▶ **SOURCE MATERIAL**:
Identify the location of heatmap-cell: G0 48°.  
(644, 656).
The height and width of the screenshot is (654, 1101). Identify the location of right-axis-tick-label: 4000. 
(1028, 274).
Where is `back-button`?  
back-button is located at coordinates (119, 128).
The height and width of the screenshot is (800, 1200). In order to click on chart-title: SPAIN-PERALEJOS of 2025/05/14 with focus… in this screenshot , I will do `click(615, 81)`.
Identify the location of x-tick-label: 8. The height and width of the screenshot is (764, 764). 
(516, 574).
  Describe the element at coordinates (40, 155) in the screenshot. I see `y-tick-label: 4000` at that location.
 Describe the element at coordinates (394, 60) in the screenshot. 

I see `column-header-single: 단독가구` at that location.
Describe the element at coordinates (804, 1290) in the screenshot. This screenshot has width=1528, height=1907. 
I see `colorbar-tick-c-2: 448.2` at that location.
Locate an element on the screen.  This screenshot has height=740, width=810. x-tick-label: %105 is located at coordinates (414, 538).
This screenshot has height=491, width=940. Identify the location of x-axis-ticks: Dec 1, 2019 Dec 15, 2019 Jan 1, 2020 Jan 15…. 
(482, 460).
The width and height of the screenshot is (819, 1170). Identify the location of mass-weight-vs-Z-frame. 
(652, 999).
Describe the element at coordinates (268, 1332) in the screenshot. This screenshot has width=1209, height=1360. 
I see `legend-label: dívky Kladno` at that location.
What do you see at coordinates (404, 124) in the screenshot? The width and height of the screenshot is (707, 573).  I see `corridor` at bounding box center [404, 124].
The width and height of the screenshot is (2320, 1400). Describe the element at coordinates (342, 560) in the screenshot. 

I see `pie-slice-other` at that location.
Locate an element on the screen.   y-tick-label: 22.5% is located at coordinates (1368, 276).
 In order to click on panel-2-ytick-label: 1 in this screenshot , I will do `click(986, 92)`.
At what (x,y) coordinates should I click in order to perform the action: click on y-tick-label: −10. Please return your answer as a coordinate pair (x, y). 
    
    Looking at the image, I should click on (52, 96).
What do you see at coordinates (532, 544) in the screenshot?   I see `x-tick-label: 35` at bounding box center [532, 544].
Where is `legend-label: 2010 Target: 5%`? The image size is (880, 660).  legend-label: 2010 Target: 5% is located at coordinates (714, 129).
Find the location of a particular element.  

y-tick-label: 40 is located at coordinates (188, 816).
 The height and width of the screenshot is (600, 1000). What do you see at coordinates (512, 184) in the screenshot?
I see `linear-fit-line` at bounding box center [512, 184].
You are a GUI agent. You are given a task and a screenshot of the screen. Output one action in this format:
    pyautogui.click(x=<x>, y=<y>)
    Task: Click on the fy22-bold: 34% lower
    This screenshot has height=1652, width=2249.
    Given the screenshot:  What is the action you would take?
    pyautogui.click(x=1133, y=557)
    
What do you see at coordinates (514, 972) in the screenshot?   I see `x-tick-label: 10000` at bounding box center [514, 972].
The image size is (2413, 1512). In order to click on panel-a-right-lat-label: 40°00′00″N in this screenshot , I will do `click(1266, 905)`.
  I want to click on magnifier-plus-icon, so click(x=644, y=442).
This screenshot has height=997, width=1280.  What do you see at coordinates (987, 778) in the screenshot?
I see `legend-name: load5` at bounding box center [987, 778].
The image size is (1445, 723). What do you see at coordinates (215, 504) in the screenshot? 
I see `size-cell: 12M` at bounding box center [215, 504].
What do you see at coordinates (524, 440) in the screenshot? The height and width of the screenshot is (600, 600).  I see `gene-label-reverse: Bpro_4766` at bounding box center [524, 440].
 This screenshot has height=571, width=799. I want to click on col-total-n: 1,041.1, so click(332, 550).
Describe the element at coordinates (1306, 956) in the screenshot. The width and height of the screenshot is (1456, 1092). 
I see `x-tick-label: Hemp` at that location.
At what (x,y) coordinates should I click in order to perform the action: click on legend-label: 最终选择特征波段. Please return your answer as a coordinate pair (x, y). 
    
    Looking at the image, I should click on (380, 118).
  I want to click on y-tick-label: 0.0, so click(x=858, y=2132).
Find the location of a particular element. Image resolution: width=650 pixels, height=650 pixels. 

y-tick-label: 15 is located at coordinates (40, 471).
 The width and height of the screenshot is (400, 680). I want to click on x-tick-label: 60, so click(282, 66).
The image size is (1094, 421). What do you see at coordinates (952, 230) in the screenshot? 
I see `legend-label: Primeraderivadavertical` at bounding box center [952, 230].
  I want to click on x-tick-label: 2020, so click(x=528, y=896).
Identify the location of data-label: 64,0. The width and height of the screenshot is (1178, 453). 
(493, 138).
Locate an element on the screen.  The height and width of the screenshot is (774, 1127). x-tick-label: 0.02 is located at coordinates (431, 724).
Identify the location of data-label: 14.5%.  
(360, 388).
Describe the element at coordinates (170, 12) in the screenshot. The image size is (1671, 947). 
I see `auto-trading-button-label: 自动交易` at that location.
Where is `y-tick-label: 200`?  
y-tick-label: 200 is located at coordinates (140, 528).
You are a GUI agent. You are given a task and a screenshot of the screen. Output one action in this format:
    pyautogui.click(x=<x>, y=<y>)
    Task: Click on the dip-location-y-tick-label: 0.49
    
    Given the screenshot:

▶ **DIRECTIONS FOR THIS TASK**: Please copy all of the data above line for line, leaving every character unchanged.

▶ **TASK OUTPUT**:
Identify the location of heatmap-cell: G0 48°.  
(644, 656).
The height and width of the screenshot is (654, 1101). Identify the location of right-axis-tick-label: 4000. 
(1028, 274).
Where is `back-button`?  
back-button is located at coordinates (119, 128).
The height and width of the screenshot is (800, 1200). In order to click on chart-title: SPAIN-PERALEJOS of 2025/05/14 with focus… in this screenshot , I will do `click(615, 81)`.
Identify the location of x-tick-label: 8. The height and width of the screenshot is (764, 764). 
(516, 574).
  Describe the element at coordinates (40, 155) in the screenshot. I see `y-tick-label: 4000` at that location.
 Describe the element at coordinates (394, 60) in the screenshot. 

I see `column-header-single: 단독가구` at that location.
Describe the element at coordinates (804, 1290) in the screenshot. This screenshot has width=1528, height=1907. 
I see `colorbar-tick-c-2: 448.2` at that location.
Locate an element on the screen.  This screenshot has height=740, width=810. x-tick-label: %105 is located at coordinates (414, 538).
This screenshot has height=491, width=940. Identify the location of x-axis-ticks: Dec 1, 2019 Dec 15, 2019 Jan 1, 2020 Jan 15…. 
(482, 460).
The width and height of the screenshot is (819, 1170). Identify the location of mass-weight-vs-Z-frame. 
(652, 999).
Describe the element at coordinates (268, 1332) in the screenshot. This screenshot has width=1209, height=1360. 
I see `legend-label: dívky Kladno` at that location.
What do you see at coordinates (404, 124) in the screenshot? The width and height of the screenshot is (707, 573).  I see `corridor` at bounding box center [404, 124].
The width and height of the screenshot is (2320, 1400). Describe the element at coordinates (342, 560) in the screenshot. 

I see `pie-slice-other` at that location.
Locate an element on the screen.   y-tick-label: 22.5% is located at coordinates (1368, 276).
 In order to click on panel-2-ytick-label: 1 in this screenshot , I will do `click(986, 92)`.
At what (x,y) coordinates should I click in order to perform the action: click on y-tick-label: −10. Please return your answer as a coordinate pair (x, y). 
    
    Looking at the image, I should click on (52, 96).
What do you see at coordinates (532, 544) in the screenshot?   I see `x-tick-label: 35` at bounding box center [532, 544].
Where is `legend-label: 2010 Target: 5%`? The image size is (880, 660).  legend-label: 2010 Target: 5% is located at coordinates (714, 129).
Find the location of a particular element.  

y-tick-label: 40 is located at coordinates (188, 816).
 The height and width of the screenshot is (600, 1000). What do you see at coordinates (512, 184) in the screenshot?
I see `linear-fit-line` at bounding box center [512, 184].
You are a GUI agent. You are given a task and a screenshot of the screen. Output one action in this format:
    pyautogui.click(x=<x>, y=<y>)
    Task: Click on the fy22-bold: 34% lower
    This screenshot has height=1652, width=2249.
    Given the screenshot:  What is the action you would take?
    pyautogui.click(x=1133, y=557)
    
What do you see at coordinates (514, 972) in the screenshot?   I see `x-tick-label: 10000` at bounding box center [514, 972].
The image size is (2413, 1512). In order to click on panel-a-right-lat-label: 40°00′00″N in this screenshot , I will do `click(1266, 905)`.
  I want to click on magnifier-plus-icon, so click(x=644, y=442).
This screenshot has height=997, width=1280.  What do you see at coordinates (987, 778) in the screenshot?
I see `legend-name: load5` at bounding box center [987, 778].
The image size is (1445, 723). What do you see at coordinates (215, 504) in the screenshot? 
I see `size-cell: 12M` at bounding box center [215, 504].
What do you see at coordinates (524, 440) in the screenshot? The height and width of the screenshot is (600, 600).  I see `gene-label-reverse: Bpro_4766` at bounding box center [524, 440].
 This screenshot has height=571, width=799. I want to click on col-total-n: 1,041.1, so click(332, 550).
Describe the element at coordinates (1306, 956) in the screenshot. The width and height of the screenshot is (1456, 1092). 
I see `x-tick-label: Hemp` at that location.
At what (x,y) coordinates should I click in order to perform the action: click on legend-label: 最终选择特征波段. Please return your answer as a coordinate pair (x, y). 
    
    Looking at the image, I should click on (380, 118).
  I want to click on y-tick-label: 0.0, so click(x=858, y=2132).
Find the location of a particular element. Image resolution: width=650 pixels, height=650 pixels. 

y-tick-label: 15 is located at coordinates (40, 471).
 The width and height of the screenshot is (400, 680). I want to click on x-tick-label: 60, so click(282, 66).
The image size is (1094, 421). What do you see at coordinates (952, 230) in the screenshot? 
I see `legend-label: Primeraderivadavertical` at bounding box center [952, 230].
  I want to click on x-tick-label: 2020, so click(x=528, y=896).
Identify the location of data-label: 64,0. The width and height of the screenshot is (1178, 453). 
(493, 138).
Locate an element on the screen.  The height and width of the screenshot is (774, 1127). x-tick-label: 0.02 is located at coordinates (431, 724).
Identify the location of data-label: 14.5%.  
(360, 388).
Describe the element at coordinates (170, 12) in the screenshot. The image size is (1671, 947). 
I see `auto-trading-button-label: 自动交易` at that location.
Where is `y-tick-label: 200`?  
y-tick-label: 200 is located at coordinates (140, 528).
You are a GUI agent. You are given a task and a screenshot of the screen. Output one action in this format:
    pyautogui.click(x=<x>, y=<y>)
    Task: Click on the dip-location-y-tick-label: 0.49
    
    Given the screenshot:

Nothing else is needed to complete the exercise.